Just in time for the fall semester, the House of Representatives approved a Senate a plan to roll back student loan interest rates from 6.8 percent to 3.86 percent. The plan would tie student loan interest rates to the financial market, specifically to 10-year Treasury bills. Graduate student loan rates would be 5.4 percent and loans for parents would be 6.4 percent. The bill is on the way to President Obama for his signature.
After the Senate passed the bill, President Obama hailed the compromise that led to the passage. He said, “This compromise is a major victory for our nation’s students.” The Congressional Budget Office estimates the deal will save the government about $715 million over the next ten years.

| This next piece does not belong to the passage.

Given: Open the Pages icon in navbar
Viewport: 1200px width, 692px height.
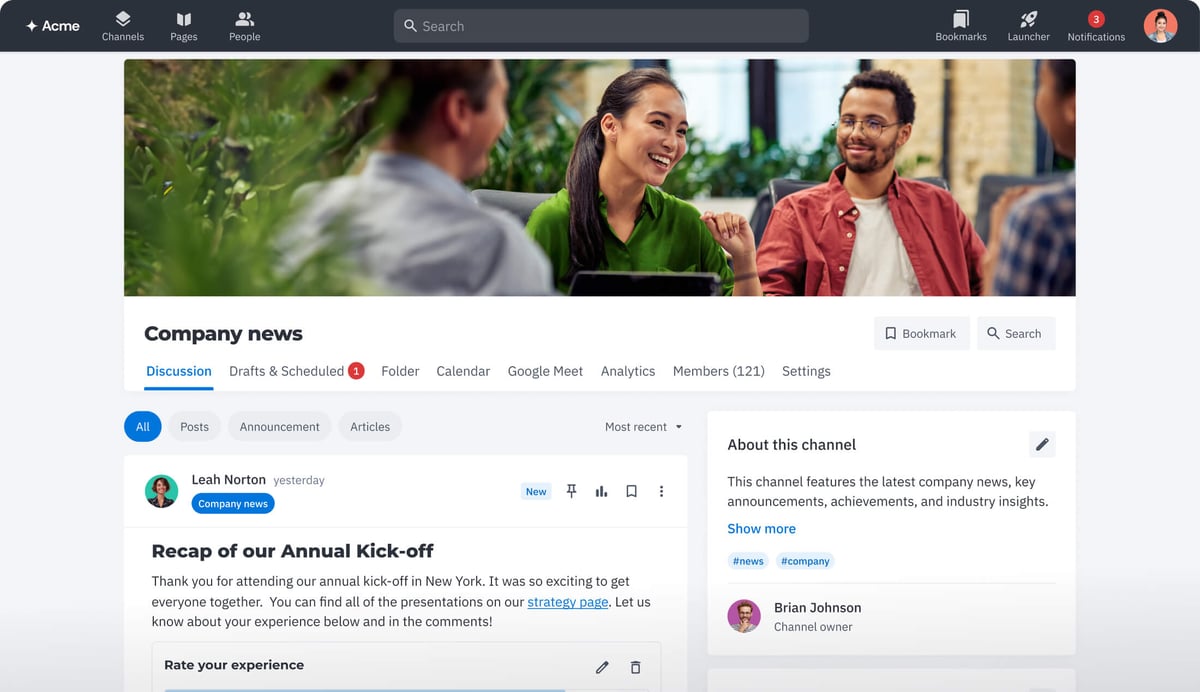Looking at the screenshot, I should click(x=183, y=26).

The notions of raising money for the treasury on the backs of students and allowing interest rates to rise with market angered some Democrats. Massachussets Senator Elizabeth Warren said, “This is obscene. Students should not be used to generate profits for the government.”
Here’s how it shakes out for borrowers
All undergraduate student loan rates would be set at the Treasury rate plus 2.05 percentage points.
Graduate student loans would be set at 3.6 percentage points above the Treasury rate.
Loans for parents will go to 4.6 percentage points above the Treasury rate.
The good news is that under the plan rates won’t escalate endlessly. They’ll be capped.
The maximum rate for undergraduates would by 8.25 percent.
The maximum for graduate stude student would be 9.25 percent and the maximum for parents would be 10.25 percent.